● **What to work on**
All that is needed is a count of the lines in this data that contain the word "Identify".

● **Data for review**
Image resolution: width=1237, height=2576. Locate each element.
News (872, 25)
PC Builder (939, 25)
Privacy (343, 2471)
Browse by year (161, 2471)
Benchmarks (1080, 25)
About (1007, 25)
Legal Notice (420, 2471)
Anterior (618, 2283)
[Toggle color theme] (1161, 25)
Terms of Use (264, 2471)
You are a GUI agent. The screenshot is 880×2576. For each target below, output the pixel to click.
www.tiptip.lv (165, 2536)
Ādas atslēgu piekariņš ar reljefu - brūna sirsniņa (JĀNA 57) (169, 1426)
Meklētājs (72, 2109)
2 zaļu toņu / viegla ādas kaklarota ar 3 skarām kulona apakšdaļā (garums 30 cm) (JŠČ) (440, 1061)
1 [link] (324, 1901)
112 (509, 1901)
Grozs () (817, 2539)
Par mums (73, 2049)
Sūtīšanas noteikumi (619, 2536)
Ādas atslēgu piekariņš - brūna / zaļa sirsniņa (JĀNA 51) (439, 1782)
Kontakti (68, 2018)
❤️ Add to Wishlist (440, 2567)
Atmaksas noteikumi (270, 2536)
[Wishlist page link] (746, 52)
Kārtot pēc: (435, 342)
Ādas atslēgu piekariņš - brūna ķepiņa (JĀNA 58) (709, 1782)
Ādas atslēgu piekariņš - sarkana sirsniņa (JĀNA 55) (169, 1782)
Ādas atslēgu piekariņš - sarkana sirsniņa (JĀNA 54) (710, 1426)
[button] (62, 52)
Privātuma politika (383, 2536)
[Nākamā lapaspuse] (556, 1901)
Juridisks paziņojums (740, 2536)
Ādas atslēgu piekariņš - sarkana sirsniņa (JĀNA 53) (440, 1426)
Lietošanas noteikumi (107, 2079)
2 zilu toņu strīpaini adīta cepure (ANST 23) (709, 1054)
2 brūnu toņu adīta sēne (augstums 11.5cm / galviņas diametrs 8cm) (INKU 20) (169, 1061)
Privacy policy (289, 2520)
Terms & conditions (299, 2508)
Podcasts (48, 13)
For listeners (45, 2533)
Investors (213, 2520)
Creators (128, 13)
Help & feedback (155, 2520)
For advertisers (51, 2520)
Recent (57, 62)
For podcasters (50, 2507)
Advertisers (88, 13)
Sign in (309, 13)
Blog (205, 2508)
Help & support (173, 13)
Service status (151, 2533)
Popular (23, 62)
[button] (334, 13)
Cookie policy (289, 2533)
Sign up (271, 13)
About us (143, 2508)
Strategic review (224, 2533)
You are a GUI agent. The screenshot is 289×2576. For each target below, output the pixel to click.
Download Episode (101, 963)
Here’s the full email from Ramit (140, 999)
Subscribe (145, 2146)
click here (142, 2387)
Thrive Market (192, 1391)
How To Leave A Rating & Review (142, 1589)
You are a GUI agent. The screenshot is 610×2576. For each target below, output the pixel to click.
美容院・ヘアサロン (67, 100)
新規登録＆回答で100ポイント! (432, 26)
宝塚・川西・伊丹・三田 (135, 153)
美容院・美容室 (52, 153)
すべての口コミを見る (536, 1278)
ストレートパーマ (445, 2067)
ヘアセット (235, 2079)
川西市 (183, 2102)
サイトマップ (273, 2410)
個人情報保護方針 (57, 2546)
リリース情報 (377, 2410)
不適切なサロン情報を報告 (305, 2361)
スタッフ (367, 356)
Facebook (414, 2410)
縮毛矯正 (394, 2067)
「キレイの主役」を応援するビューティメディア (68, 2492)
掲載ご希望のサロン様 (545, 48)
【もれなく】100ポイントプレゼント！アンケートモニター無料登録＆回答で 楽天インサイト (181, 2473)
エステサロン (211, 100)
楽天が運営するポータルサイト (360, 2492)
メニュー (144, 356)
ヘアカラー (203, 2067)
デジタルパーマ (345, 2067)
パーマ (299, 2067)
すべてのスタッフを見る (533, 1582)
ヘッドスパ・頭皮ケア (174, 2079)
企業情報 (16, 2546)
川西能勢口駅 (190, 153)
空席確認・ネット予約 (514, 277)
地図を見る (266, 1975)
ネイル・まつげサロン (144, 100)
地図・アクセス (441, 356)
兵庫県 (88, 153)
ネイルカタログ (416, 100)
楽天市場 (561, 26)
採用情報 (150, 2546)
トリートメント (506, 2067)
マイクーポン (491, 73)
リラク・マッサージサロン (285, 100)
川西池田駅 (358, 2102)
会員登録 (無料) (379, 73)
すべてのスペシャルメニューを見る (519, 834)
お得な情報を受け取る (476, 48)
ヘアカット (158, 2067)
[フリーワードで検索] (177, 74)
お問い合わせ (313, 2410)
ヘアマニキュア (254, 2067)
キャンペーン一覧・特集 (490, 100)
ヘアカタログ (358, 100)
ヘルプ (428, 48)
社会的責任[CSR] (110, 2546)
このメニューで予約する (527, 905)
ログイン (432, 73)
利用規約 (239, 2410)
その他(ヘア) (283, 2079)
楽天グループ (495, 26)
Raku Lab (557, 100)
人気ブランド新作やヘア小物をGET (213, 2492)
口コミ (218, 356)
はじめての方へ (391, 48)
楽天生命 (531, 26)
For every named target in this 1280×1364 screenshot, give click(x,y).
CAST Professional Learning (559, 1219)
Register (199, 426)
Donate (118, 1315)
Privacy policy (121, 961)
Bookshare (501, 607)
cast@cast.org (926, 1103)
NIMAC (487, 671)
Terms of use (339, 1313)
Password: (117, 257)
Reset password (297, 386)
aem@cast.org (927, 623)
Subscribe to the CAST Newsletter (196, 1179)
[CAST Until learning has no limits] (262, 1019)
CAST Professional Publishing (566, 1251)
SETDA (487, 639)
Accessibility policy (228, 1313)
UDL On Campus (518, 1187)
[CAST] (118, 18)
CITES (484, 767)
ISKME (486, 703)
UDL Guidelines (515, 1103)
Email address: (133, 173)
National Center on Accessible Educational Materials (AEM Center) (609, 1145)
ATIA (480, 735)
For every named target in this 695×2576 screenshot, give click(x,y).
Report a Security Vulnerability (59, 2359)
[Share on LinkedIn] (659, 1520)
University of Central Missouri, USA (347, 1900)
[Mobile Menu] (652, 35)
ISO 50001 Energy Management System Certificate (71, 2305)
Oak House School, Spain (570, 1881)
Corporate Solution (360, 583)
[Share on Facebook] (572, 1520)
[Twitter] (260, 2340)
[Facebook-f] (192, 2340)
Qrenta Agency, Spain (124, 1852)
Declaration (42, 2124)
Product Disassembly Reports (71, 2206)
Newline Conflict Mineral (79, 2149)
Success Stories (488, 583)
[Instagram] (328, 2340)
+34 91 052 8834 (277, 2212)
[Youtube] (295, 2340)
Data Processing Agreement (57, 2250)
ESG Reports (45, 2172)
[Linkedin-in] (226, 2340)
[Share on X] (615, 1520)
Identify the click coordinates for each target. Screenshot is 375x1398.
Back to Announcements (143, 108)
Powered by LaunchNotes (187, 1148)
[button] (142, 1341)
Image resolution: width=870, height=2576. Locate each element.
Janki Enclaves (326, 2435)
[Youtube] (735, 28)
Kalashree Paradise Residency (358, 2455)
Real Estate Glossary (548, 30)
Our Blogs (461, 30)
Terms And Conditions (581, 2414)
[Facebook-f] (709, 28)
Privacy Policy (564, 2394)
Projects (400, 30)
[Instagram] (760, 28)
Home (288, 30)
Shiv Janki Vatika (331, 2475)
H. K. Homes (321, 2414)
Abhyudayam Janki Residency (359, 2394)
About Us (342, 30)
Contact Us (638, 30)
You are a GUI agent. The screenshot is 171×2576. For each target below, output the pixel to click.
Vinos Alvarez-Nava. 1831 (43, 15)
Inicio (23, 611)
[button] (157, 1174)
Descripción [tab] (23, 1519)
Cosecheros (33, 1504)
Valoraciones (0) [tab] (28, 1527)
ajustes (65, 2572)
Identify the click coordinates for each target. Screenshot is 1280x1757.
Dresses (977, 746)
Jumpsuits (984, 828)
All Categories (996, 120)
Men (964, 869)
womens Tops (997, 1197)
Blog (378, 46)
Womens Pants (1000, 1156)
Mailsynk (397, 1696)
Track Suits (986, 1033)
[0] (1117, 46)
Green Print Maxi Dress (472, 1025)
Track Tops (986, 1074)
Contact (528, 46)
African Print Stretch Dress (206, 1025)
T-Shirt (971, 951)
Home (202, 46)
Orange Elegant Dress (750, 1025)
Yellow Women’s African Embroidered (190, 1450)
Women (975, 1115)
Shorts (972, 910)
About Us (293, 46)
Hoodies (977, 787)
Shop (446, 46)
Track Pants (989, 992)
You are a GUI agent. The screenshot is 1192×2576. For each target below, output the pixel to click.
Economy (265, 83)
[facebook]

● **Answer to this task**
2